Такой подход к анализу современных дискуссий вокруг исламских добродетели или норм также влияет на наше понимание политических следствий, которое оказывает движение благочестия на египетское общество. Исследователи исламистских движений часто считают, что возрождение мусульманских форм социальности (например, ношение хиджаба, рост заинтересованности в правильном выполнении ритуалов, процветание исламских благотворительных организаций) в ряде исламских обществ лучше всего понимть как проявление сопротивления западному политико-культурному доминированию, а также как форму социального протеста против провалившегося проекта модернизации постколониальных исламских режимов[100]. С этой точки зрения проект реставрации ортодоксальных мусульманских добродетелей исходит из оппозиции тому, что можно обобщенно назвать секулярно-либеральным модернистским этосом, агентами которого часто считают постколониальные исламские режимы в сговоре с доминирующими западными силами.

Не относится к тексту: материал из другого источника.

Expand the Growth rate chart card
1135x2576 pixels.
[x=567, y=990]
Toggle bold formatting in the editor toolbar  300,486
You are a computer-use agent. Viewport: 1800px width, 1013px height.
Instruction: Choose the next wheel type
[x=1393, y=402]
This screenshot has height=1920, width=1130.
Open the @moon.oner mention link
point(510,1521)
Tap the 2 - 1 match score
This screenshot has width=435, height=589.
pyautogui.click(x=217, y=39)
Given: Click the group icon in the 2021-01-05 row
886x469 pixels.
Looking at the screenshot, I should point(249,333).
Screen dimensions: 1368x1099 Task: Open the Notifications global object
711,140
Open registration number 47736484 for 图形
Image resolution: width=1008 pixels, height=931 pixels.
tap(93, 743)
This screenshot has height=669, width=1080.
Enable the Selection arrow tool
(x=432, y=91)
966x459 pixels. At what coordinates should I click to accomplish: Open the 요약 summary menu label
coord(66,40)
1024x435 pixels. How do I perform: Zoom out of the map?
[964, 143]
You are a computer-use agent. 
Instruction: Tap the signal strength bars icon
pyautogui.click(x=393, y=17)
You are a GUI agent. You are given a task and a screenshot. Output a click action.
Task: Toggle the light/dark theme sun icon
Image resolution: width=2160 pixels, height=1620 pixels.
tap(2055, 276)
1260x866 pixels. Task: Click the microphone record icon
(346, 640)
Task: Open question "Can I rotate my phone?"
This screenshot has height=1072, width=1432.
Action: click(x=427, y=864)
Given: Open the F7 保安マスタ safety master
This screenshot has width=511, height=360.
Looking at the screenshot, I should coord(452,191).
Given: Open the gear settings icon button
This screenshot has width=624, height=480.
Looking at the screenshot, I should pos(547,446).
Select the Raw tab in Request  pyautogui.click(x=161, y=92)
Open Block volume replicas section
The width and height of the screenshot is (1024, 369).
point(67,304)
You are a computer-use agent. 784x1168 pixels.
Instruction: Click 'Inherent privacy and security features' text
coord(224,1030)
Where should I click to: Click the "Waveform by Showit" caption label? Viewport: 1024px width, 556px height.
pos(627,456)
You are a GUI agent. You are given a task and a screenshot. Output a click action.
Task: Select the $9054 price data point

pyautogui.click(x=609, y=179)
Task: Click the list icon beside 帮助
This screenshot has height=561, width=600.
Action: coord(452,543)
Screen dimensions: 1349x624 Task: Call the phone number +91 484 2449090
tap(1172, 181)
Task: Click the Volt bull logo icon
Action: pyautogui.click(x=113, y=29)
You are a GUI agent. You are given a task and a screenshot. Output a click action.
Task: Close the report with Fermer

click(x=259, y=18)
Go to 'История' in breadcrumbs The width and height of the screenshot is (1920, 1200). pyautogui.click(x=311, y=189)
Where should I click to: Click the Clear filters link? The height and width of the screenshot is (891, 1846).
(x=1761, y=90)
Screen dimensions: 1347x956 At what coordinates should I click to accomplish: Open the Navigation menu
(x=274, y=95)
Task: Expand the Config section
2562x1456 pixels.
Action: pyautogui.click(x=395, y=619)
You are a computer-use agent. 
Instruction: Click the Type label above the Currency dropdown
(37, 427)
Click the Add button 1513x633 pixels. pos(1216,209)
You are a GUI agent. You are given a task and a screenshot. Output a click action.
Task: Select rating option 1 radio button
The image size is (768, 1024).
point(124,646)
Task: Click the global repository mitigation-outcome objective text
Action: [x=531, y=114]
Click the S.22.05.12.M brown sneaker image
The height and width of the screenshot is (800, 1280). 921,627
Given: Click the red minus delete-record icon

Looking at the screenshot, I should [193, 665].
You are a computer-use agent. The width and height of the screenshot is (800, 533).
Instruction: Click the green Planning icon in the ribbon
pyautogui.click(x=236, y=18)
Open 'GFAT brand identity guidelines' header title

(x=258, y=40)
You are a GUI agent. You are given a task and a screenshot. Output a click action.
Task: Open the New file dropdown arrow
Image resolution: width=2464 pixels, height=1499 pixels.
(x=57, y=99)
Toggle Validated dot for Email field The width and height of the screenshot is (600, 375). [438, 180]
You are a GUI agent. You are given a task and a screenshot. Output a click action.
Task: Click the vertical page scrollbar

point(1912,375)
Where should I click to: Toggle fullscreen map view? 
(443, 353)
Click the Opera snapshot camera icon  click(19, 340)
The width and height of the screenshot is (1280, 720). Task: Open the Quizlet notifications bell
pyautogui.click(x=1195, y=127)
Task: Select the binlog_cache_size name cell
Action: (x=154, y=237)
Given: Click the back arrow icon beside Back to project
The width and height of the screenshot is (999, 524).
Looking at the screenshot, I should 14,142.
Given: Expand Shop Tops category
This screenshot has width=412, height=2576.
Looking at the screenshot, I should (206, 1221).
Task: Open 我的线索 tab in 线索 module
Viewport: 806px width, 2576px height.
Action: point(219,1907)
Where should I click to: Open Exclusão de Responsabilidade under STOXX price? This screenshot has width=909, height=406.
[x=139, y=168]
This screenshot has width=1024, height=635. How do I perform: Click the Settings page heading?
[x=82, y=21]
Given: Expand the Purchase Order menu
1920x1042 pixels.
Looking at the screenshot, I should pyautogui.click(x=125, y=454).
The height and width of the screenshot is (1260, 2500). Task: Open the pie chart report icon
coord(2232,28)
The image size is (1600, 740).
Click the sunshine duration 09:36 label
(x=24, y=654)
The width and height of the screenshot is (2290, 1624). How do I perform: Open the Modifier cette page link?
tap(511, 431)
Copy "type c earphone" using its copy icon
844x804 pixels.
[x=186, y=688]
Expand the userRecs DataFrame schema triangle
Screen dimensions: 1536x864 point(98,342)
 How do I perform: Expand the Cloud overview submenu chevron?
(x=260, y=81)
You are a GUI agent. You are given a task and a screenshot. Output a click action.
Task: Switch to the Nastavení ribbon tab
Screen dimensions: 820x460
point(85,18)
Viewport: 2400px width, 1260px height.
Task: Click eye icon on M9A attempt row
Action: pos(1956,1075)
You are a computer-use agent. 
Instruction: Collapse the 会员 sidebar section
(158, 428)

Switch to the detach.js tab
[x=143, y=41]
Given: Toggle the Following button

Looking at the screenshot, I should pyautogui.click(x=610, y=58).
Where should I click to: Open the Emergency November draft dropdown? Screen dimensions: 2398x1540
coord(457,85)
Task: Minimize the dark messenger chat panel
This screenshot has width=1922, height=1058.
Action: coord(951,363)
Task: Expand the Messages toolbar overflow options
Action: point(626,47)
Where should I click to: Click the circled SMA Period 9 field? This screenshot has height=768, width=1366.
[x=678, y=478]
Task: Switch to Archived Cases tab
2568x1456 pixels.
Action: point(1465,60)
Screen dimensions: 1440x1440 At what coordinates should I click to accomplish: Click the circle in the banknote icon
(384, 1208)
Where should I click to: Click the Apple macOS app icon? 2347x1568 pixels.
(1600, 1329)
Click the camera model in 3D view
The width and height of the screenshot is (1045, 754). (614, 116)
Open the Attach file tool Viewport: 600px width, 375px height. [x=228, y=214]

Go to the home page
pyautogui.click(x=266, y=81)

Подобную интерпретацию, конечно, нельзя считать полностью ложной — она затрагивает важную черту исламистских движений, но сводит их комплексность к тропу сопротивления, не уделяя адекватного внимания ключевым вопросам: чему именно в гегемонии Запада, постколониальности и секулярно-либеральном этосе противостоят исламистские движения? Каковы их цели? И, что еще более важно, какие формы жизни, созданные этими движениями, не так просто описать через противостояние существующему господствующему порядку? Кроме того, как я покажу в главе 2, отношения между исламизмом и либеральной секулярностью — это не просто оппозиция или примирение, но близость и переплетение. Их следует анализировать через исторически меняющиеся, двусмысленные, непредсказуемые столкновения, порожденные этой близостью. Эти отношения, как я предложу далее, следует анализировать, обращая внимание на специфику дискуссий об исламских добродетелях (или ортодоксальных нормах ислама) в современной истории. Как я надеюсь показать, эти дискуссии оказываются неизбежно связанными с новыми формами субъективности, порожденными секулярными процессами. Я начну с уточнения, что имею в виду, когда настаиваю на изучении имманентных форм, которые приобретают исламские добродетели в современных дебатах об исламизации, а также с того, каковы аналитические риски подобного подхода.